The South Carolina Supreme Court agreed with the plaintiffs in
1999 and set a new baseline standard for the state's constitution.
The court maintains that the constitution broadly outlines the
parameters of a "minimally adequate education" in South Carolina.
The case was remanded to the trial level to determine the issue
of adequacy as it relates to the 36 plaintiff districts.
On July 28, eight rural impoverished school districts ,on behalf
of 36 districts with similar shortcomings, filed a lawsuit against
the state for the way it funds education.
The districts claim their students are not receiving an equitable
education based on where they reside in the state.
The case is being heard by Third Circuit Judge Thomas A. Cooper
Jr., who originally heard the school funding lawsuit 10 years
earlier.
The eight trial plaintiff districts are Florence 4, Dillon 2, Lee
County, Marion 7, Allendale County, Hampton 2, Jasper County and
Orangeburg 3. Attorneys for the plaintiff rural districts are Carl
B. Epps III, Laura Hart and Steve Morrison, all of Nelson, Mullins,
Riley and Scarborough.
The state's attorneys are Robert E. Stepp, Betsy Gray and Jack
Barnes of Sowell, Gray, Stepp & Laffitte.
Emory Smith is working with the state's attorneys and represents
the governor.
Originally thought to be only about a two-month ordeal, attorneys
for both sides said they don't expect the trial to end anytime soon.
In the first part of the trial, plaintiff attorneys called their
local superintendents to the stand to discuss facility, technology
and other needs of their districts.
The state is a long way from calling its witnesses, but when it
does, they are expected to rebut the needs of these districts as
they've done during the cross examination of the districts.
When the state's witnesses do take the stand, their expected
defense will be that the state provides a building, teachers and
content far beyond minimal adequacy as required by the constitution.
The state contends that the students in the plaintiff districts
have a sufficient number of classrooms and related facilities that
are at least minimally adequate and are exposed to a curriculum that
far exceeds the requirements of the constitution.
Rep.
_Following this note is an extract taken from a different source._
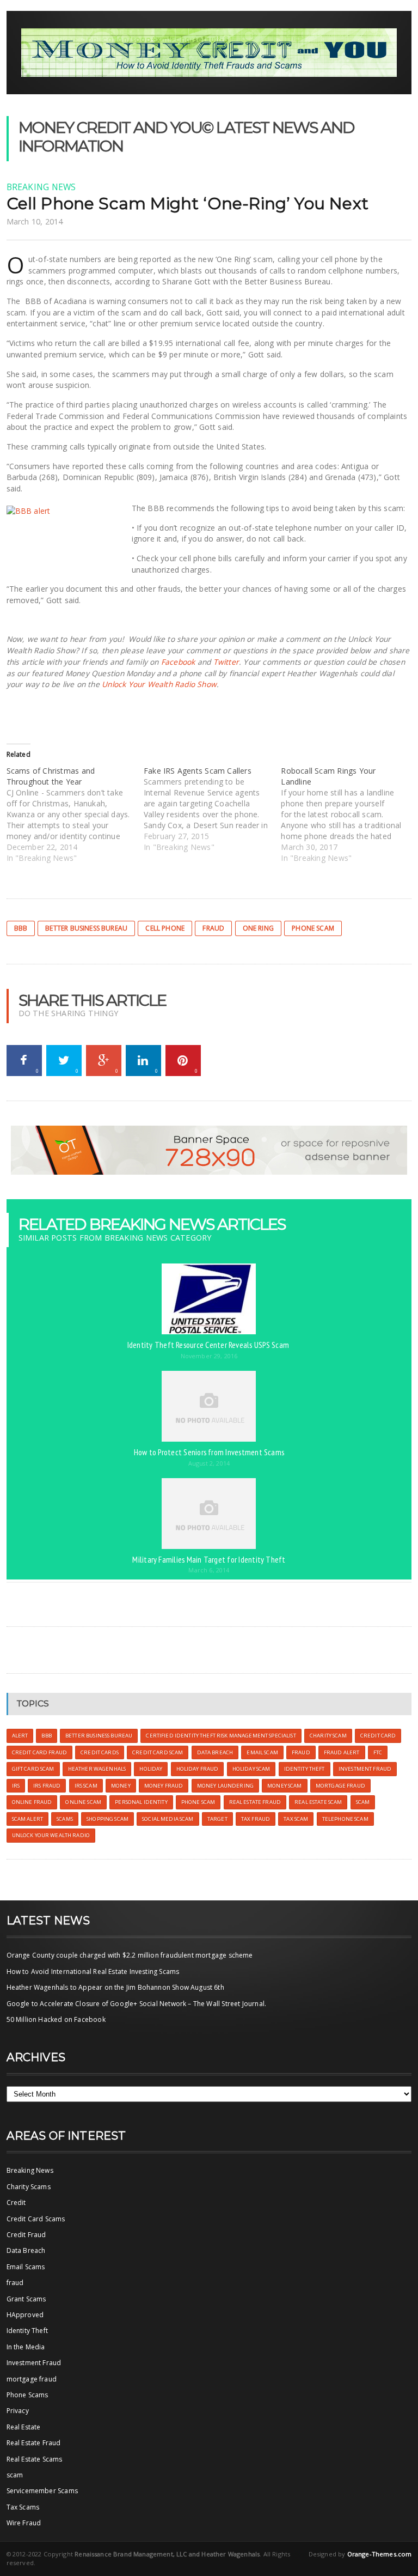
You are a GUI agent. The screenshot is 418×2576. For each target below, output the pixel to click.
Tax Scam (296, 1818)
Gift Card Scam (33, 1768)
Jim Clyburn, D-S.C., said the whole issue is a reminder of
how far South Carolina has yet to go in the realm of education.
"Why are we appropriating another $2 million to give, that is the
state now, to fight that lawsuit over in Clarendon County," he said
in a previous interview with the Morning News. "Something is wrong
with that.
"We're getting ready to celebrate the 50th anniversary of Brown
vs. Board of Education next year. May 17, 2004, will be 50 years,
yet in that same court room where it all started, we are today
fighting not to adequately fund education."